Why these bizarre laws stick around
According to Nathan Belofsky, author of The Book of Strange and Curious Legal Oddities, most legislators aren't even aware many of these laws exist. They're buried in massive legal codes that nobody reads cover to cover.
Professor Stephanie Morrow, who teaches communications law, told me that repealing laws is often harder than passing them. It requires time and resources that legislators would rather spend on new initiatives. "Nobody wants to be known as the senator who spent six months working on the monkey smoking repeal," she explained.
The overcriminalization problem
The University of Cincinnati Law Review calls weird laws part of America's "overcriminalization problem." While rarely enforced, they create potential for selective enforcement and abuse of police power.
In 2012, Indiana created a Committee on Government Reduction specifically to remove antiquated laws. They made some progress, but many weird laws remain simply because nobody has taken the time to formally repeal them.
Making sense of the madness
After all this research, I've realized Indiana's weird laws tell us something important about how government works (or doesn't).
Laws accumulate like sediment over time, with each generation adding new rules while rarely removing old ones. Some, like the hand-fishing ban and cold soda prohibition, serve actual purposes even if those purposes seem strange. Others, like South Bend's monkey smoking ordinance, are historical curiosities that reflect the concerns of bygone eras.
The real issue isn't that police will arrest you for coasting downhill in neutral (though that is illegal under IC 9-21-8-44). It's that these laws undermine respect for the legal system itself. When laws become punchlines, it's harder to take any laws seriously.
Resources for the curious
If you want to explore Indiana's laws yourself or understand how legislation works, here are some helpful resources:
Want to see how laws are made? Check out the Indiana General Assembly website. You can search current Indiana laws at the official Indiana Code database.
For those wondering if your state has equally weird laws, sites covering Michigan, Ohio, and Illinois unusual statutes make for entertaining comparison reading.

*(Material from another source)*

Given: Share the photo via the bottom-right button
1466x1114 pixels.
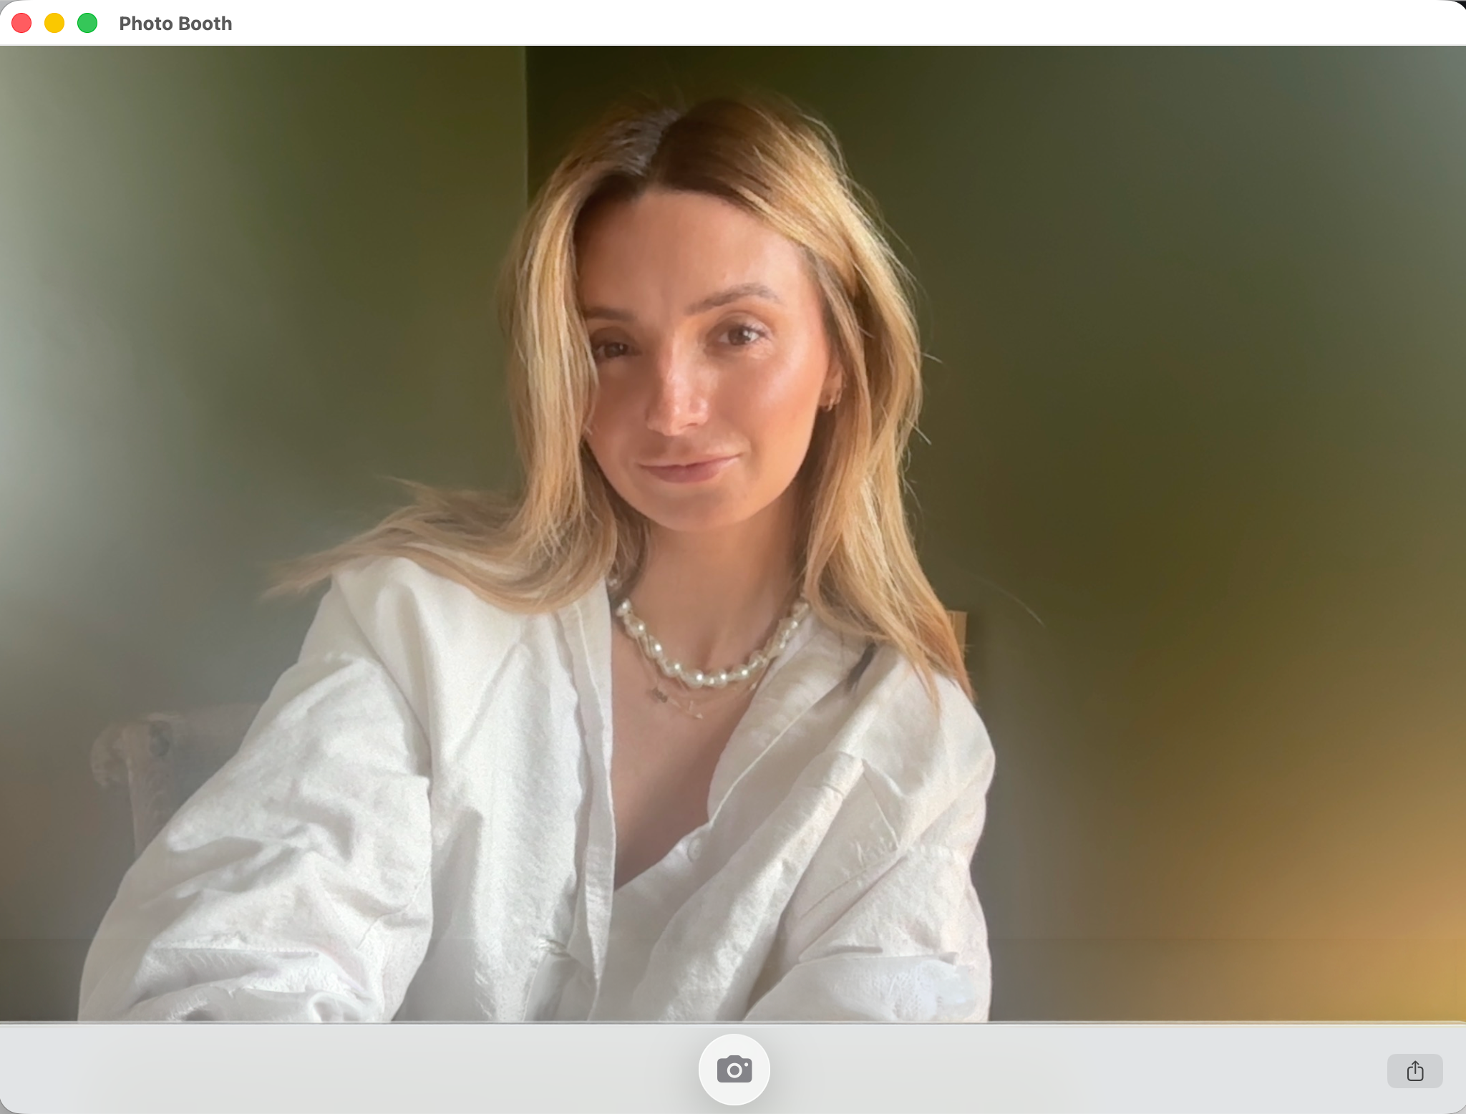Looking at the screenshot, I should coord(1414,1071).
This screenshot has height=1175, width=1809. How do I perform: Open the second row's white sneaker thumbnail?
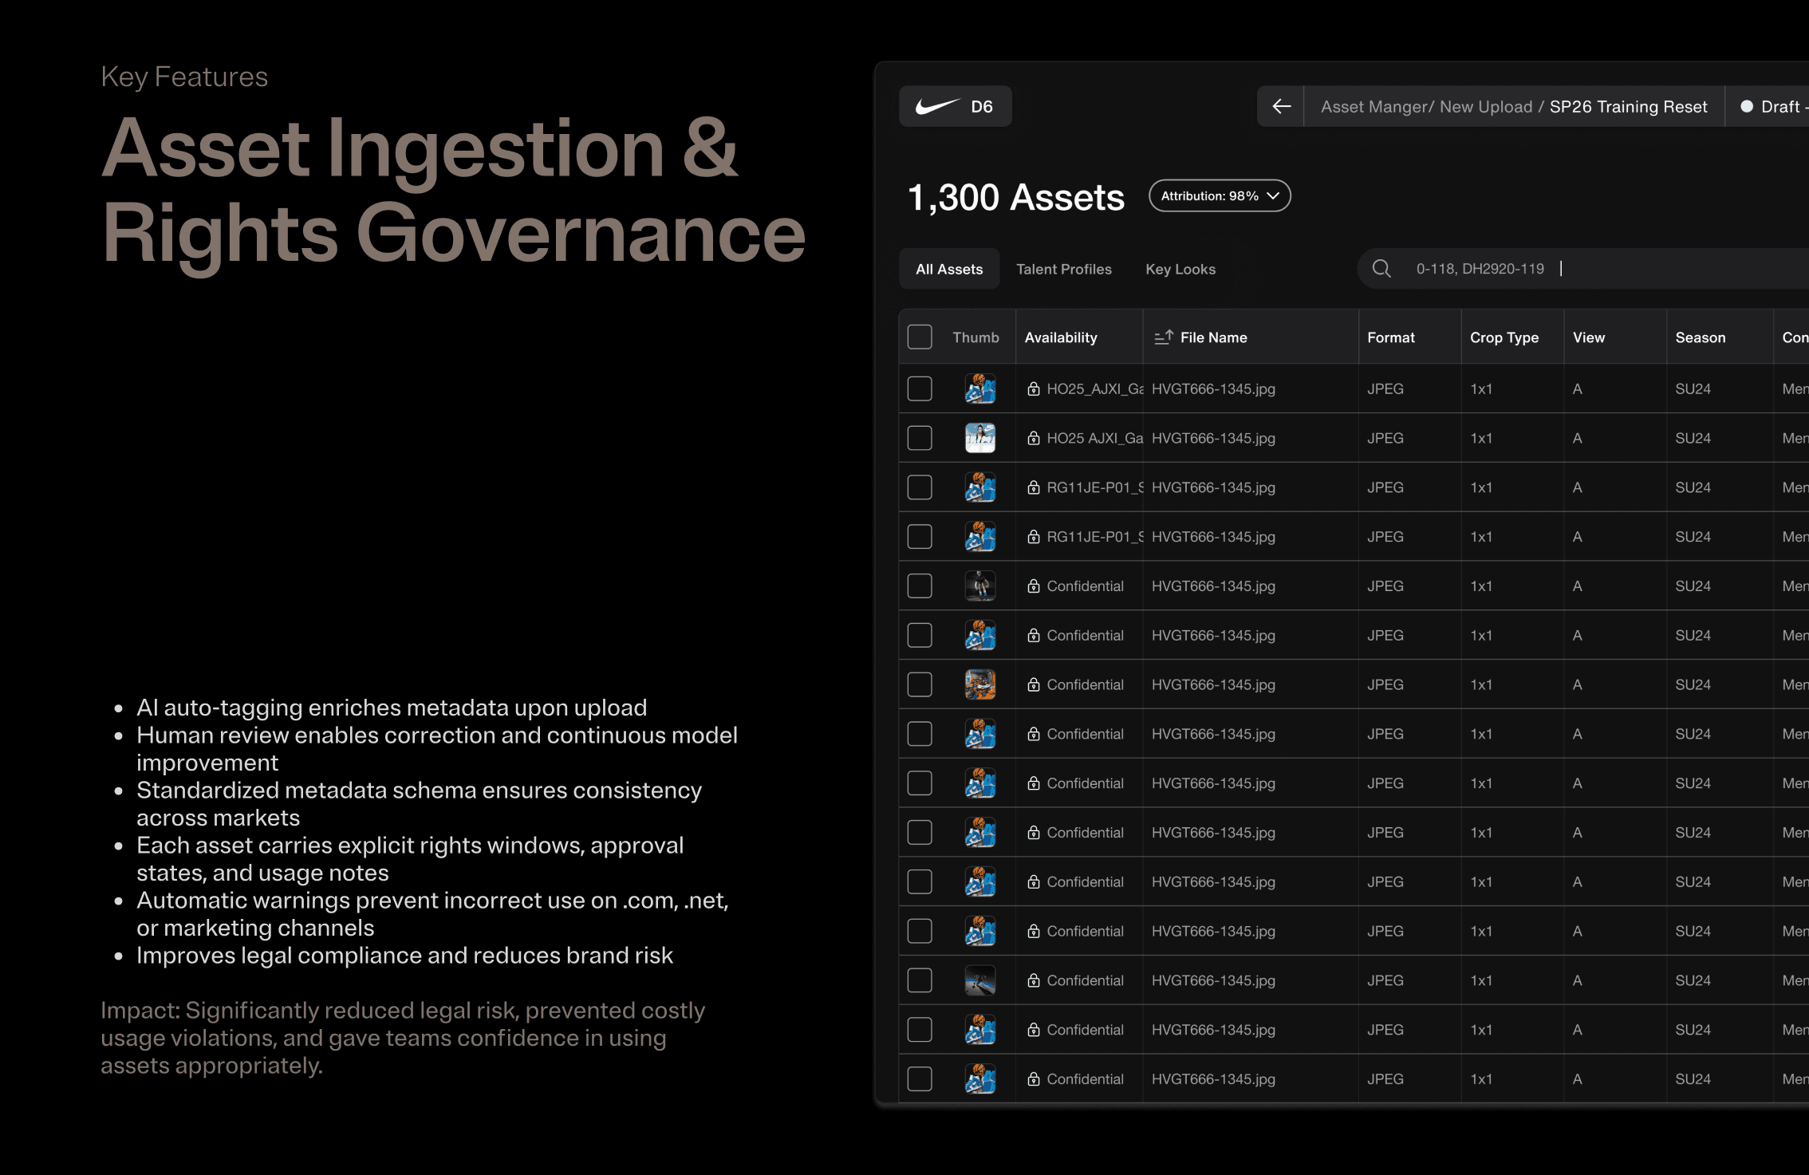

And if you ever need actual legal help in Indiana, the Indiana State Bar Association can connect you with real lawyers who understand which laws actually matter.
Just remember: you can buy warm soda at the liquor store, keep your hands off those catfish, and whatever you do, don't let your monkey light up a cigarette in South Bend. Some laws are too weird to break, even if they're too weird to believe.